What this task involves
Only the pictures should be left out; repeat the rest of the data exactly.

Screenshot grounding data:
%%

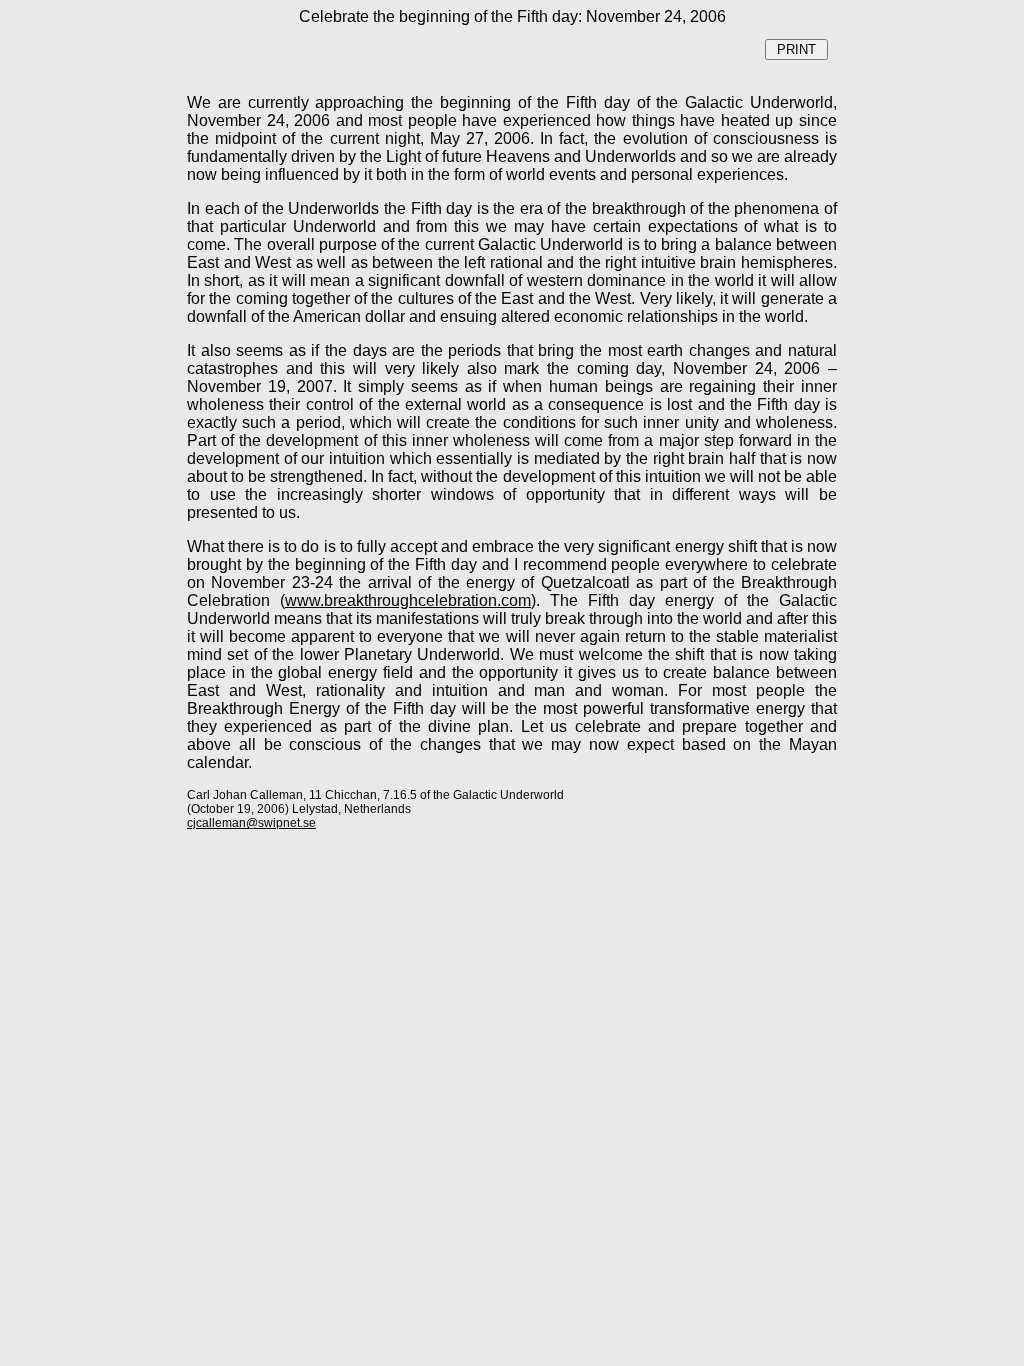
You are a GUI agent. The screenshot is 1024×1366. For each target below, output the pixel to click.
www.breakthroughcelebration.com (408, 600)
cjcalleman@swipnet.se (251, 823)
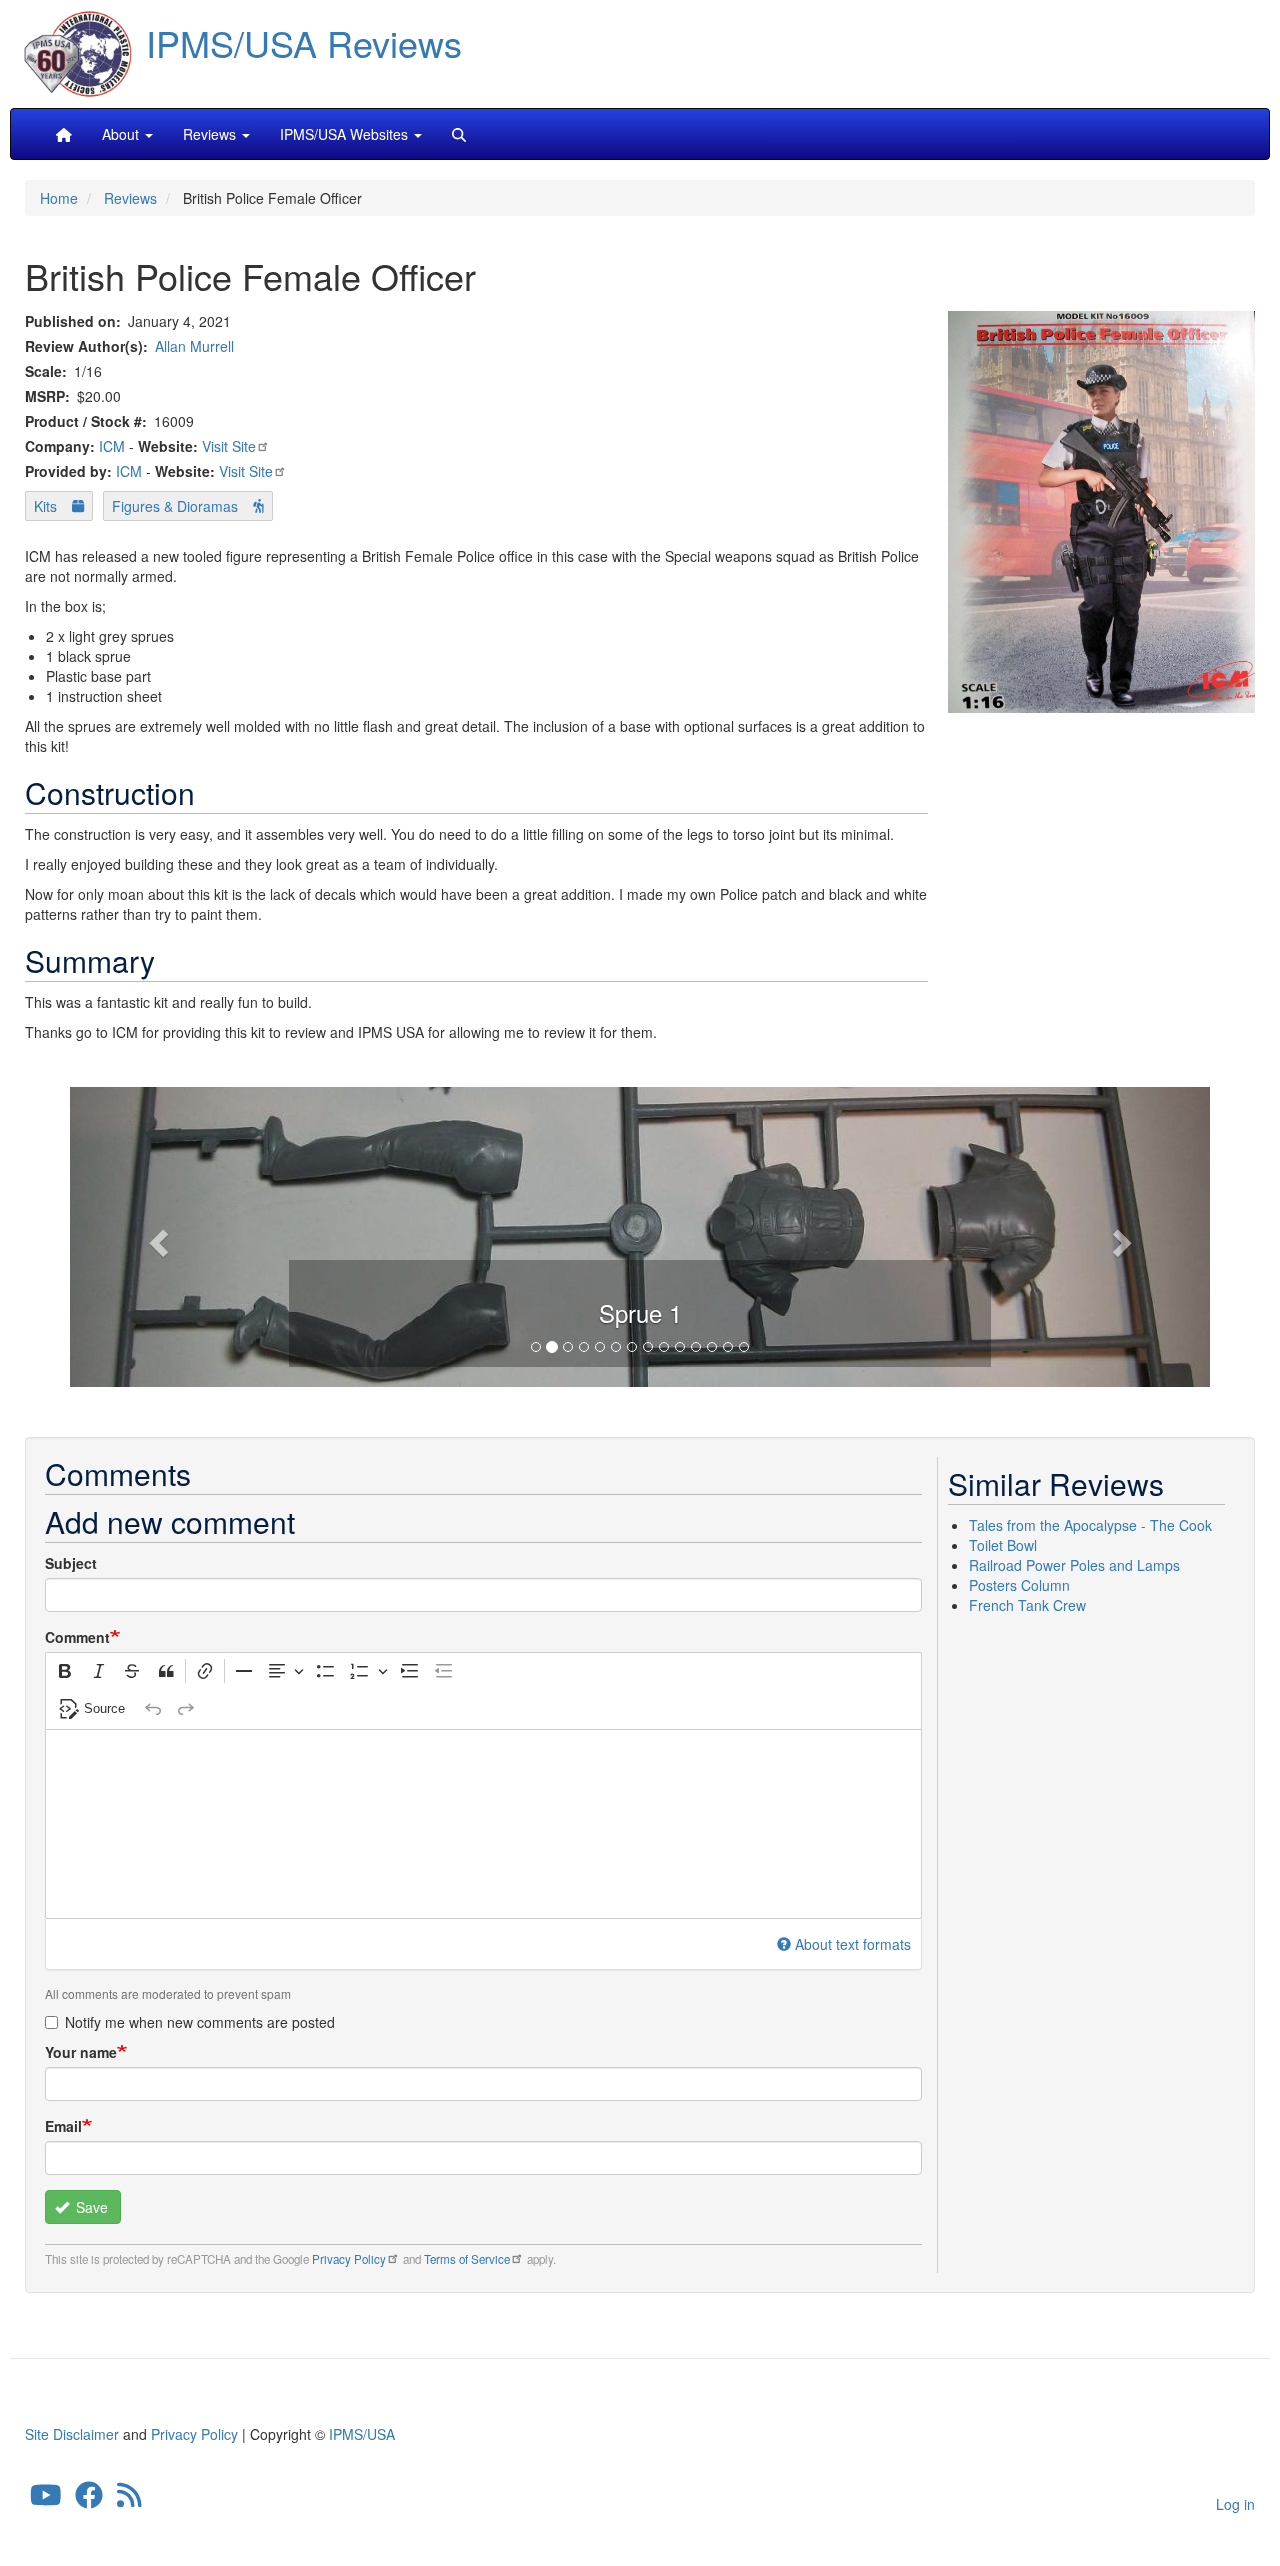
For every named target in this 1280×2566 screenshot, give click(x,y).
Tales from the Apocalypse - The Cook (1090, 1525)
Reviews (130, 198)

%%

Result of the task
You are a GUI agent. The screenshot is 1024×1366. For each target below, output the pixel to click.
www.breakthroughcelebration.com (408, 600)
cjcalleman@swipnet.se (251, 823)
For every named target in this 1280×2566 screenshot, give click(x,y).
Tales from the Apocalypse - The Cook (1090, 1525)
Reviews (130, 198)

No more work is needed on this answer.